Instructions to follow – Extract each line of the material below that contains the string "from".

*** Input material ***

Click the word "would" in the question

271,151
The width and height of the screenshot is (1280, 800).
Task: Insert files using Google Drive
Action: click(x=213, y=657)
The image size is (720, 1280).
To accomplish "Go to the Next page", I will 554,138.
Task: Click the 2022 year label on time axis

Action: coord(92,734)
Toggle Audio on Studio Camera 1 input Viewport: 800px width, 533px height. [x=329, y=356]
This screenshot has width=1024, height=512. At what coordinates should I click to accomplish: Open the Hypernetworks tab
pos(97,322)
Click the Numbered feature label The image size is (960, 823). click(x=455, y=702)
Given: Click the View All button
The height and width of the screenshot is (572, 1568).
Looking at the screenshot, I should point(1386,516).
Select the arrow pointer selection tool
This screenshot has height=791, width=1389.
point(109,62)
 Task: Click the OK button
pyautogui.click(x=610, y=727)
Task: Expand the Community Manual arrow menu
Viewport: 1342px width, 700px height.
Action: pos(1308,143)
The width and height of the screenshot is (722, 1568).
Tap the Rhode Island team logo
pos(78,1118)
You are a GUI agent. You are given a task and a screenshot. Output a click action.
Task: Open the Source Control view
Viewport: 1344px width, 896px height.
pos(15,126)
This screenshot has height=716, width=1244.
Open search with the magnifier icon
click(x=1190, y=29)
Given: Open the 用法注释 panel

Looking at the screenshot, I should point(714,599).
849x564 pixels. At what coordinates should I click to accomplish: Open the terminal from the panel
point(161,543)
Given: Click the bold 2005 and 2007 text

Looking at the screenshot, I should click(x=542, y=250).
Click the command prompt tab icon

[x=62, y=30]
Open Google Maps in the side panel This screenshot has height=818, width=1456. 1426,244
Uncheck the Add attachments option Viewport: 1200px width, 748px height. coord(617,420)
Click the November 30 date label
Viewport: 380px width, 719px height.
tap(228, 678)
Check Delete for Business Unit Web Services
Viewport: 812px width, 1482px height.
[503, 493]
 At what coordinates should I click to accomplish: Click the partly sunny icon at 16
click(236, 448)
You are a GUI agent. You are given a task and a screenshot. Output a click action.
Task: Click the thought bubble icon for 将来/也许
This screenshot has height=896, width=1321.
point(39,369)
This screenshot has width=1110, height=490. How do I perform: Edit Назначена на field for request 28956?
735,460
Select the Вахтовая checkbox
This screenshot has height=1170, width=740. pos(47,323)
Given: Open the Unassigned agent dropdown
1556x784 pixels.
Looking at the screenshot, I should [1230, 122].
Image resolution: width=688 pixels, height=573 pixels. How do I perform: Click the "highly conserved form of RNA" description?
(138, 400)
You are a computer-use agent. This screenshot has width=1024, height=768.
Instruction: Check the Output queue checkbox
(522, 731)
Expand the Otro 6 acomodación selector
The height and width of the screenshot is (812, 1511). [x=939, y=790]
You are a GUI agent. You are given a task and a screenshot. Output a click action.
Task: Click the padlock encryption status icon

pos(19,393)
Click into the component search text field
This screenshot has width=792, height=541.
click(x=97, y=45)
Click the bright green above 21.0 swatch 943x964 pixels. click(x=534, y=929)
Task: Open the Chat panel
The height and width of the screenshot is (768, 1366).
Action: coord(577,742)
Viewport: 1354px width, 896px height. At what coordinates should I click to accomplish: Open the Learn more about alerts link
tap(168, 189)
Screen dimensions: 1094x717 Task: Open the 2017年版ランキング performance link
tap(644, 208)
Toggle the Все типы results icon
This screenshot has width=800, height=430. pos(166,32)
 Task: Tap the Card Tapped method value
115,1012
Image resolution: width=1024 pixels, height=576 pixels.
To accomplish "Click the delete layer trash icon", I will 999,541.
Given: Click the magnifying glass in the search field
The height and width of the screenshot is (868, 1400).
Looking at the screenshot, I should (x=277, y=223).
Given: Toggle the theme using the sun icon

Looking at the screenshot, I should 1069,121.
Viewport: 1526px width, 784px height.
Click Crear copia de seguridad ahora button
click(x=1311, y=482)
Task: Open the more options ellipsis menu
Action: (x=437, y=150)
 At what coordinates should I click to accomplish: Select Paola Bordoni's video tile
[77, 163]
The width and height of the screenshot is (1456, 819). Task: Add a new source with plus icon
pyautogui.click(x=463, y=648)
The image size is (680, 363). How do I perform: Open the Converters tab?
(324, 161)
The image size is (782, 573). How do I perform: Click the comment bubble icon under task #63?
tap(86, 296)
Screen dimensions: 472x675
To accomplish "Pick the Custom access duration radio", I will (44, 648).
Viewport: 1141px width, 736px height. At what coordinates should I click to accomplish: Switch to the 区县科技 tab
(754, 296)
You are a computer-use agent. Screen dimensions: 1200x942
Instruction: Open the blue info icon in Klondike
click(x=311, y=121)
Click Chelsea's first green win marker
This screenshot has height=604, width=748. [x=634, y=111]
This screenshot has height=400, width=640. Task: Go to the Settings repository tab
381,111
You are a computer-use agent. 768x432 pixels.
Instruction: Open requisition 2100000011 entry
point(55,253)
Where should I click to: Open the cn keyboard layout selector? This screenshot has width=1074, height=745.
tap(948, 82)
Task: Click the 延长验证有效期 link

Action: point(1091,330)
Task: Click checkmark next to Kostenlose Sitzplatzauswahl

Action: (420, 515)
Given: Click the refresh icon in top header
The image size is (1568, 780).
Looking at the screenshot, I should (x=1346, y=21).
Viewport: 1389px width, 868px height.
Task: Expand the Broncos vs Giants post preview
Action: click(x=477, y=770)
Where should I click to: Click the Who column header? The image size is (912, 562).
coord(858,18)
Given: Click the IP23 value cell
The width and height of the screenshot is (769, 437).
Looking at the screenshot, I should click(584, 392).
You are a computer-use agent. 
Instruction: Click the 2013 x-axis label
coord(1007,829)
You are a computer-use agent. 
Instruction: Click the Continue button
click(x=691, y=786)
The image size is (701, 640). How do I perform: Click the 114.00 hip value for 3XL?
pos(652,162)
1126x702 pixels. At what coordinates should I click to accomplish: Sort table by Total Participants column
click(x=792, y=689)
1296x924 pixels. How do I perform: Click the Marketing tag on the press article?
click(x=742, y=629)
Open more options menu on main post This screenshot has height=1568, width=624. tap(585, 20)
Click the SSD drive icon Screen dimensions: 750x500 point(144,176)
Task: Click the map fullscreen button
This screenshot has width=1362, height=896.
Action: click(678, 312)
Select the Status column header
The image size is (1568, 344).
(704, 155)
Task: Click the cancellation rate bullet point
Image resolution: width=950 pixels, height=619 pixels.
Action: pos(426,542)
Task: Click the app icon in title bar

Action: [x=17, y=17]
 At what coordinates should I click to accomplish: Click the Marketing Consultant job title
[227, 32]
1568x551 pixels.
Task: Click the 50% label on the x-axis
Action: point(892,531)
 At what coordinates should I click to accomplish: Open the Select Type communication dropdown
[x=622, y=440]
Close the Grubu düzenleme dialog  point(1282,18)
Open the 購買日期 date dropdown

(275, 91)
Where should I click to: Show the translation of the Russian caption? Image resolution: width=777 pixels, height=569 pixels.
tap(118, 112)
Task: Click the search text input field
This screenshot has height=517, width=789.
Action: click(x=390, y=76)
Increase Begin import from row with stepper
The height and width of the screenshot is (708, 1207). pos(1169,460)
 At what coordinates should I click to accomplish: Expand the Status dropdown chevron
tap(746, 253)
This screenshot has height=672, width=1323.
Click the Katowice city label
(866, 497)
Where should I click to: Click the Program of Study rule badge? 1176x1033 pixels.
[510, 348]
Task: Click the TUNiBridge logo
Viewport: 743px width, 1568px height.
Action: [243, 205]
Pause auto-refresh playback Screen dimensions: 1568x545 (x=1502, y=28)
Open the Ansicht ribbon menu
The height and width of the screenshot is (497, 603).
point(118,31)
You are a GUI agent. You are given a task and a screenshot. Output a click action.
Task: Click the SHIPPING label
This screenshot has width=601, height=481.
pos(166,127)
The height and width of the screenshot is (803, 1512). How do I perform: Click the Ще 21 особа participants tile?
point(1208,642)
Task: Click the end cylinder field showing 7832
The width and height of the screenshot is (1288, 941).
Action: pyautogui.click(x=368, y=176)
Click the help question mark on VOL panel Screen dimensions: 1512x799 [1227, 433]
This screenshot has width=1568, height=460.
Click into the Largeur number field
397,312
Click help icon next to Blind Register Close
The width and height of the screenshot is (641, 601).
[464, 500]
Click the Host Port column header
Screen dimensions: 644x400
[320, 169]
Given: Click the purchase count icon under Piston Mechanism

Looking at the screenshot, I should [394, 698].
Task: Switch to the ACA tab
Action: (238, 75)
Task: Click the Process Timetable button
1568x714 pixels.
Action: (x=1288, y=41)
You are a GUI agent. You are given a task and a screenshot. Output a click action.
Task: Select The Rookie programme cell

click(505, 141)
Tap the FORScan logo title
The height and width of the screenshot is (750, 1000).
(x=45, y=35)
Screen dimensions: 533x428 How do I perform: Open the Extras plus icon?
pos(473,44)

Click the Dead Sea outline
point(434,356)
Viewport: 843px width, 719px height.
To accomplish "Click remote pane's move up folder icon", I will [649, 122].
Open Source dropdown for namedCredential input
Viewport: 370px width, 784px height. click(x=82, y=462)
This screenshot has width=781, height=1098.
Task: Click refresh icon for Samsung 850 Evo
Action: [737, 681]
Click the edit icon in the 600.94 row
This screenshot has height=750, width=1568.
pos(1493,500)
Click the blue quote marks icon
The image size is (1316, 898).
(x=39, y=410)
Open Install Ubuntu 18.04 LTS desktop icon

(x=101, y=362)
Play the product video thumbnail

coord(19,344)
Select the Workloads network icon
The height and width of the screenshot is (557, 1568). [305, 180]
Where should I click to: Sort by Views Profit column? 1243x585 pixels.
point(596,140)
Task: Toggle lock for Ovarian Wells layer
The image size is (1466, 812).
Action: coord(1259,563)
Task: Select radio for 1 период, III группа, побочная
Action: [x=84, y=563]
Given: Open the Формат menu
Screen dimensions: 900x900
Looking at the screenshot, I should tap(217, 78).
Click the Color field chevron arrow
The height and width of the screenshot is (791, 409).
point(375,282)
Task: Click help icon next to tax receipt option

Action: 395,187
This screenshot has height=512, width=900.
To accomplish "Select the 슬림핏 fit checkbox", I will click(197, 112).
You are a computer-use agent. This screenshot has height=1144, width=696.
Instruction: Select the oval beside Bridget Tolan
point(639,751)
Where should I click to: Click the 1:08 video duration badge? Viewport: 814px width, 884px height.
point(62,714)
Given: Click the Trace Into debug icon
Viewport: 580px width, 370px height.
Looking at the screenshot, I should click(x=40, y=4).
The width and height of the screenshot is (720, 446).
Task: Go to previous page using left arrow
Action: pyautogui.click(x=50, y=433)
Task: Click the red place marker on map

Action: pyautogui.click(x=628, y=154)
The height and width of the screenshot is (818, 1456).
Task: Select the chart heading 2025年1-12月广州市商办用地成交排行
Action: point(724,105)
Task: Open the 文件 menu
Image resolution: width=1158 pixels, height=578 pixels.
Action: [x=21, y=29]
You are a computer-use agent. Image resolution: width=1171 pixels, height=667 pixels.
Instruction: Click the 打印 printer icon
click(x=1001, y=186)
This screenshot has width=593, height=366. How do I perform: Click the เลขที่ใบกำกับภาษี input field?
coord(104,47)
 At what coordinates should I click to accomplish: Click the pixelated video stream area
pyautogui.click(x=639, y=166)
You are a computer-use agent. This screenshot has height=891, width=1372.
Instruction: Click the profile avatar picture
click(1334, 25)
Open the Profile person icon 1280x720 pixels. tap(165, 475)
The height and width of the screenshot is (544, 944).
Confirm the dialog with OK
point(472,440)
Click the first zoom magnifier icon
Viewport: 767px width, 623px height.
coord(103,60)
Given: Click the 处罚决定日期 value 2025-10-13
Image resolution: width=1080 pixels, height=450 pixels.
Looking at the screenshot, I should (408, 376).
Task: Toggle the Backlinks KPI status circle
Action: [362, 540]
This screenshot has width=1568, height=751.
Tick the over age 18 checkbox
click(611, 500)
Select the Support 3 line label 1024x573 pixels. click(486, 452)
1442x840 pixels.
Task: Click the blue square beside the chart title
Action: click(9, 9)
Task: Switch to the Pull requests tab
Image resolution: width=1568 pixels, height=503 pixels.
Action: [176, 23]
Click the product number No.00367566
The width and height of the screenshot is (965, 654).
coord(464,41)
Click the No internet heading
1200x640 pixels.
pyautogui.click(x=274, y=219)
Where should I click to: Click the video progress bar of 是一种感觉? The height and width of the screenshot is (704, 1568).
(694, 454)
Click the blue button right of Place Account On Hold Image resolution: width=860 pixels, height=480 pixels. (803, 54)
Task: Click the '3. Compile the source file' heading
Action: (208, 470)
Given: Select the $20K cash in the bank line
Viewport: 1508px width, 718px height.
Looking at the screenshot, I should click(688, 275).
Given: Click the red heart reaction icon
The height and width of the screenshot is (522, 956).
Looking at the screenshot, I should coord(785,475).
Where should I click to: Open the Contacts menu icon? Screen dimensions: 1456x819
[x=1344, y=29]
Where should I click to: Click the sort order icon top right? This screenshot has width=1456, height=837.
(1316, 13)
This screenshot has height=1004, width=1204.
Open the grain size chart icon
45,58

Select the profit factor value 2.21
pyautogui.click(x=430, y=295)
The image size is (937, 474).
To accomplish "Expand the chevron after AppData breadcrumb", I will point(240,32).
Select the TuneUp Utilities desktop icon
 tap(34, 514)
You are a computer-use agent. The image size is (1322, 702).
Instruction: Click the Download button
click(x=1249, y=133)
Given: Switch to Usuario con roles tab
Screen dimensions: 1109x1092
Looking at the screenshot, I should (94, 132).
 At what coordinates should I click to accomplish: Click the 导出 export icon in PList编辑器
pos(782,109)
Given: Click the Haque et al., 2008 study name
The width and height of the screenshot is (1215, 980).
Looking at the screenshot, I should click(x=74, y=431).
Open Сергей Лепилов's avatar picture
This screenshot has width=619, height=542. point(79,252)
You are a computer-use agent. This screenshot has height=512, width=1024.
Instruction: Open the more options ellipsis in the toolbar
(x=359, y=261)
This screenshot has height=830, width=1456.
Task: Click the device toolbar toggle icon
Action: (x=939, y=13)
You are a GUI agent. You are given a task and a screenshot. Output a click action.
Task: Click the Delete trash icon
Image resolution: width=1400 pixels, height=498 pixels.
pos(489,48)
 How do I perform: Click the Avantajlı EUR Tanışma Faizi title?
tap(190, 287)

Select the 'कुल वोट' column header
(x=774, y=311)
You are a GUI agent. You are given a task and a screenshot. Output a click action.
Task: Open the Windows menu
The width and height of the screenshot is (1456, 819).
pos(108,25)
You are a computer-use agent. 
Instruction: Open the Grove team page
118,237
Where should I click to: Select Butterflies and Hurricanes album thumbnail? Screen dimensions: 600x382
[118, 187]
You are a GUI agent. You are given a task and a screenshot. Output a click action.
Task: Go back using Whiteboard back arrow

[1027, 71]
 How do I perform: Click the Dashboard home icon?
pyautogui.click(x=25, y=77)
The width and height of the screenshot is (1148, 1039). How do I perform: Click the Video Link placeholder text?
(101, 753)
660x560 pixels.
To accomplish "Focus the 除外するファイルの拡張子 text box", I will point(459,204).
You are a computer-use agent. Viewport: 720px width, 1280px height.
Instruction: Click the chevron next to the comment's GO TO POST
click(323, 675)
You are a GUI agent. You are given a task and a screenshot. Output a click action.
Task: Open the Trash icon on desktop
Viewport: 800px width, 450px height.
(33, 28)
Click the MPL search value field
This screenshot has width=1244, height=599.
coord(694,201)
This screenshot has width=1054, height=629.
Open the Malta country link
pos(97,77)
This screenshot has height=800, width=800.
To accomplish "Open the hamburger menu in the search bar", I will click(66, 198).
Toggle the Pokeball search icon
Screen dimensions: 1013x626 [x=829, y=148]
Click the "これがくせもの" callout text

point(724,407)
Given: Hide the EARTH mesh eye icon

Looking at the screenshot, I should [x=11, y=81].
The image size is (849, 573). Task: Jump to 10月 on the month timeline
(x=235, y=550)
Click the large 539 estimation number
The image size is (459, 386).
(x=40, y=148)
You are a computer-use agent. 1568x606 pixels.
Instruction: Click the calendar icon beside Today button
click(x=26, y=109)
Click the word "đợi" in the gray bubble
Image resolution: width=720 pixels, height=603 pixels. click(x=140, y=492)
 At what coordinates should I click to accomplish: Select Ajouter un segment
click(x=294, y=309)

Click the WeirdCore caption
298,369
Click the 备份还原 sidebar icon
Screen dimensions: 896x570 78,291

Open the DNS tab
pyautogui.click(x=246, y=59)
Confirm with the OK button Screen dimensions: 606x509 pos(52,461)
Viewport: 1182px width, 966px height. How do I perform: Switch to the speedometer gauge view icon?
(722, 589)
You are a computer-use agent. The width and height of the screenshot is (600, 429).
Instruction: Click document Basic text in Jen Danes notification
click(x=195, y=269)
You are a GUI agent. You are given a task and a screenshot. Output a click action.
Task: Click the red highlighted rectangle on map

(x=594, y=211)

***

Answer in full –
849x564 pixels. At what coordinates should I click to accomplish: Open the terminal from the panel
Increase Begin import from row with stepper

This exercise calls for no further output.